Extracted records
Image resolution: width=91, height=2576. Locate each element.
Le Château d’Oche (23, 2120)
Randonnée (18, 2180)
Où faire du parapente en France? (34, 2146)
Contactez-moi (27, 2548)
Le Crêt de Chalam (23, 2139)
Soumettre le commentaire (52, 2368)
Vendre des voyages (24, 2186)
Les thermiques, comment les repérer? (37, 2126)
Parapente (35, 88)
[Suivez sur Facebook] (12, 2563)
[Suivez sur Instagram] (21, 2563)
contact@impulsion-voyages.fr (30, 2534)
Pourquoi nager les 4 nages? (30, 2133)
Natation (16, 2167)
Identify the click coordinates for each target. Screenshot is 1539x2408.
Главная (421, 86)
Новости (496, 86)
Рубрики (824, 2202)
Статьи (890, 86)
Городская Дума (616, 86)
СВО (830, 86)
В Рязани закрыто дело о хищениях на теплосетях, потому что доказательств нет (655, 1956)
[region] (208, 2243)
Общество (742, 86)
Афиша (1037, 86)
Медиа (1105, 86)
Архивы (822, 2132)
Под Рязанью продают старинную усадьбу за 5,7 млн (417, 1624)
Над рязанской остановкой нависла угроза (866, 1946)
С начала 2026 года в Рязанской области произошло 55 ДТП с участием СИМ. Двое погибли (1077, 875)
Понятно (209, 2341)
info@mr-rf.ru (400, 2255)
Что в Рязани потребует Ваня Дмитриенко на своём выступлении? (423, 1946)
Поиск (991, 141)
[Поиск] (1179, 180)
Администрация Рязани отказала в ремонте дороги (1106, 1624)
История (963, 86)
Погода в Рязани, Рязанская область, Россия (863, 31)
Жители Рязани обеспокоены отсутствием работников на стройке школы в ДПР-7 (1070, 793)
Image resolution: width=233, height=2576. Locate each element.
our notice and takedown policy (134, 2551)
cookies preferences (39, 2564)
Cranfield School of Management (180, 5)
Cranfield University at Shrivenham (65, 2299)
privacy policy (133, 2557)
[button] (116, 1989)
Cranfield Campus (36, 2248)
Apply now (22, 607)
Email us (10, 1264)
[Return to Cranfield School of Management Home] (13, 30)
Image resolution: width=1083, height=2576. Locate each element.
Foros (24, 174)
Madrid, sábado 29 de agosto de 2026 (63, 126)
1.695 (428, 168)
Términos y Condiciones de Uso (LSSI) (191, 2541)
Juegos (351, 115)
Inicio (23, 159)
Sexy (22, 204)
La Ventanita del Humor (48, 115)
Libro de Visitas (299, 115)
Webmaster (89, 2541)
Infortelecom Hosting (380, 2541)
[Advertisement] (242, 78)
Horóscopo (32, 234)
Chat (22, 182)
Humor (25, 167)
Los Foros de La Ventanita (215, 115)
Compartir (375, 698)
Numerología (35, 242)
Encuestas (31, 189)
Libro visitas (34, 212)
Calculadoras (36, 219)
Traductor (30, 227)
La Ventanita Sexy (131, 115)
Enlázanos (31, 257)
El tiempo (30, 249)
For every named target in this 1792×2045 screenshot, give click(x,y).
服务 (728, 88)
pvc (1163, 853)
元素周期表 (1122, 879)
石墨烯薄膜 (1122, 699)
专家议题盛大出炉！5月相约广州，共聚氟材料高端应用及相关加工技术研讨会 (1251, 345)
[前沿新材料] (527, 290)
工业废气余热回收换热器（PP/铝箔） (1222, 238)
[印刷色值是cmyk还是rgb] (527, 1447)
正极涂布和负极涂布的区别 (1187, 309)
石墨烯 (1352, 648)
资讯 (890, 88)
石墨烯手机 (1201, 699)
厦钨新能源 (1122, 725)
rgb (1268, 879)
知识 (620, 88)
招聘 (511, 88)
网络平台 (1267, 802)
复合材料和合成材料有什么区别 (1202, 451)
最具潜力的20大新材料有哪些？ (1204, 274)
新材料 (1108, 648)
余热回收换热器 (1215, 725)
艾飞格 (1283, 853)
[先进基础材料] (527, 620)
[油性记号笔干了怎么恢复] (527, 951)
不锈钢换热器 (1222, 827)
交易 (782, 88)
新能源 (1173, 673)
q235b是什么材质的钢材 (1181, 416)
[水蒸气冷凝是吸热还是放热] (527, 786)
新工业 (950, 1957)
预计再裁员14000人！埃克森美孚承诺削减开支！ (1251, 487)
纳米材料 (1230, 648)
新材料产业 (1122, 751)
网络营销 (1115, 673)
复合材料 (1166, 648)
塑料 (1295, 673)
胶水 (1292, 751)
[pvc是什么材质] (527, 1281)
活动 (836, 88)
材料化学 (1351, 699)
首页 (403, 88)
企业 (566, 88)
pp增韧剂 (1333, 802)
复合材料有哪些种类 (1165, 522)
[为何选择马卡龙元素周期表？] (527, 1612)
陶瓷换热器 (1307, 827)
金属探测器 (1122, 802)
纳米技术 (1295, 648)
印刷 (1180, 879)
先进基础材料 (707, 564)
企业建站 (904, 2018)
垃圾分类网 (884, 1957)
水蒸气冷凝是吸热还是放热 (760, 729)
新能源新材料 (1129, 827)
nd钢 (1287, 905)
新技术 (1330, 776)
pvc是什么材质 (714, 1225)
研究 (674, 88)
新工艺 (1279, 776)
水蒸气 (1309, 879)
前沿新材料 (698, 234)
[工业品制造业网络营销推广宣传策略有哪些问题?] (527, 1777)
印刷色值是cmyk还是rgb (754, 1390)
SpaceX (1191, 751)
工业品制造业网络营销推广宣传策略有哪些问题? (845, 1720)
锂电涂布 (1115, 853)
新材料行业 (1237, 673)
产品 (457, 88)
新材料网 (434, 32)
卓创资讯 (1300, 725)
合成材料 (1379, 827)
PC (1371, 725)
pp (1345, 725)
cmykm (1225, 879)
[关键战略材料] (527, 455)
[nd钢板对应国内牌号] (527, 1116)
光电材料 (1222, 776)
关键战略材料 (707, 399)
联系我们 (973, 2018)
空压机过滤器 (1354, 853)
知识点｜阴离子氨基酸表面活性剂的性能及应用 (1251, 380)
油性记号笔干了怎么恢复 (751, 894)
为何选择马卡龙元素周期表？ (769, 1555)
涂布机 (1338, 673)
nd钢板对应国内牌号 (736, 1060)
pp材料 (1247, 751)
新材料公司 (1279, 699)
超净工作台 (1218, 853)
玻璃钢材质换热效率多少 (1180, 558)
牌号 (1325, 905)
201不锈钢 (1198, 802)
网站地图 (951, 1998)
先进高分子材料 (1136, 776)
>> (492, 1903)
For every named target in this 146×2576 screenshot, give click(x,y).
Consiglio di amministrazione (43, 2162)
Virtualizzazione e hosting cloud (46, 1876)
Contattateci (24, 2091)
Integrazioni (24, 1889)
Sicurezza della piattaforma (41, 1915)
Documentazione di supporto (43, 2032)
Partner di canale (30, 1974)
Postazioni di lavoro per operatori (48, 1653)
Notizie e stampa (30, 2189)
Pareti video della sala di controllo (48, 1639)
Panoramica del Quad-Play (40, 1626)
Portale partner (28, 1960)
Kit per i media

▶ _Exercise_: Return the span of lines in the data above that opens at the line with "交易 (782, 88)" and closes at the line with "卓创资讯 (1300, 725)", exactly, ends included, nothing else.

▶ _Response to the exercise_:
交易 (782, 88)
新能源 (1173, 673)
q235b是什么材质的钢材 (1181, 416)
[水蒸气冷凝是吸热还是放热] (527, 786)
新工业 (950, 1957)
预计再裁员14000人！埃克森美孚承诺削减开支！ (1251, 487)
纳米材料 (1230, 648)
新材料产业 (1122, 751)
网络营销 (1115, 673)
复合材料 (1166, 648)
塑料 (1295, 673)
胶水 (1292, 751)
[pvc是什么材质] (527, 1281)
活动 (836, 88)
材料化学 (1351, 699)
首页 (403, 88)
企业 (566, 88)
pp增韧剂 (1333, 802)
复合材料有哪些种类 (1165, 522)
[为何选择马卡龙元素周期表？] (527, 1612)
陶瓷换热器 (1307, 827)
金属探测器 (1122, 802)
纳米技术 (1295, 648)
印刷 (1180, 879)
先进基础材料 (707, 564)
企业建站 (904, 2018)
垃圾分类网 (884, 1957)
水蒸气冷凝是吸热还是放热 (760, 729)
新能源新材料 (1129, 827)
nd钢 (1287, 905)
新技术 (1330, 776)
pvc是什么材质 (714, 1225)
研究 (674, 88)
新工艺 (1279, 776)
水蒸气 (1309, 879)
前沿新材料 (698, 234)
[工业品制造业网络营销推广宣传策略有哪些问题?] (527, 1777)
印刷色值是cmyk还是rgb (754, 1390)
SpaceX (1191, 751)
工业品制造业网络营销推广宣传策略有哪些问题? (845, 1720)
锂电涂布 (1115, 853)
新材料行业 (1237, 673)
产品 (457, 88)
新材料网 (434, 32)
卓创资讯 (1300, 725)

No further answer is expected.